The relevant test is that set by the statutory language: Arrage at [18]. Judicial interpretations of the statutory language of "substantially the same" have approved of the formula adopted in Vacik at 4 of "essentially or materially or having the same essence": see North Sydney Council v Michael Standley & Associates Pty Ltd (1998) 43 NSWLR 468 at 475 and 481-482. The term "modify" in this context has been held to mean "to alter without radical transformation": Ilenace at 421.
As was also usefully observed by Stein J in Vacik at 6, which observations I adopt as apt for the circumstances of this case:
In approaching the s 102 exercise one should not fall into the trap of saying that the development was for a certain use - extractive industry - and, as amended, it will be for precisely the same use and accordingly is substantially the same development. What is important is that a development, particularly extractive industry, must be assumed to include the way in which the development is to be carried out. Otherwise, there may be little purpose in s 102.
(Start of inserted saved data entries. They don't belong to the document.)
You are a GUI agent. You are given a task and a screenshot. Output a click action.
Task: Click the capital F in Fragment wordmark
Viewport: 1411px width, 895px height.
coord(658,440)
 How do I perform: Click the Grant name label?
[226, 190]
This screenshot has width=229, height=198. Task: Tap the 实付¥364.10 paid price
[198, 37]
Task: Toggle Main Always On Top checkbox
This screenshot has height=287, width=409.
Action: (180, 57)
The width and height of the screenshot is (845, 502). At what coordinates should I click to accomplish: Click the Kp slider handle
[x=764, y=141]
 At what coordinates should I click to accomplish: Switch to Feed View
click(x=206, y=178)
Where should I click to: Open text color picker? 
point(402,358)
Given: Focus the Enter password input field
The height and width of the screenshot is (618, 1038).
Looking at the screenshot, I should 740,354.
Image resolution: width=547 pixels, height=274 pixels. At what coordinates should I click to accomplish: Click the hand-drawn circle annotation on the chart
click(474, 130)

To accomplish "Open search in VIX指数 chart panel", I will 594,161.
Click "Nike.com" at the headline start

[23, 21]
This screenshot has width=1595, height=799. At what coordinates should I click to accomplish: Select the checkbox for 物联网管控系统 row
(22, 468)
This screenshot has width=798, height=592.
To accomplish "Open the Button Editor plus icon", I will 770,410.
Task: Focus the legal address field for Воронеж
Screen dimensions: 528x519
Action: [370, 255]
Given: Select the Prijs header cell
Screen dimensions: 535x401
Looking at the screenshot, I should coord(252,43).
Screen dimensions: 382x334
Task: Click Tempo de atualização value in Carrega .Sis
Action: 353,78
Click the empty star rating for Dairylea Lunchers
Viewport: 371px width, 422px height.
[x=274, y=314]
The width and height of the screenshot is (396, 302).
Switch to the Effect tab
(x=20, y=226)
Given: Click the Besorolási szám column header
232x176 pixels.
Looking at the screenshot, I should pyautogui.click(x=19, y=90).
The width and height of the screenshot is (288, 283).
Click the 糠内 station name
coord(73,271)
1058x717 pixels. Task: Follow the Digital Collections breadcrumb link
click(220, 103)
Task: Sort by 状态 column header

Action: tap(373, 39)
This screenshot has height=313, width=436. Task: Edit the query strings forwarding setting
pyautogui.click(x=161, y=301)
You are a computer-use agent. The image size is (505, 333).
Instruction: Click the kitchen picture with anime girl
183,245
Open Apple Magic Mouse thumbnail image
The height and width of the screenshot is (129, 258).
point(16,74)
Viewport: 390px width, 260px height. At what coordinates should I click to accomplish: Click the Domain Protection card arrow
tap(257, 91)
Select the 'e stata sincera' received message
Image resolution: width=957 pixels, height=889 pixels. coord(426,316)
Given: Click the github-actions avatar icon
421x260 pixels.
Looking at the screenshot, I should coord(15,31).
In its approach to the relevant task the Applicant, in its submissions, sought to identify the 1994 DC as: "an electricity generating work - a power station - in which super-heated steam is produced from combusting calorific fuels to turn a turbine that generates electricity fed into the Singleton to Kurri 132 kVA transmission line to power at least 100,000 homes." This identification is drawn from both the description of the development in the Orders of the Court and the conditions of consent together with one of the stated objectives of the project in the EIS as recited at [31] above. For the reasons that follow, I consider that the identification of the 1994 DC in terms that limits it, or prioritises it, to the generation of power fails to properly identify the material and essential elements of the 1994 DC.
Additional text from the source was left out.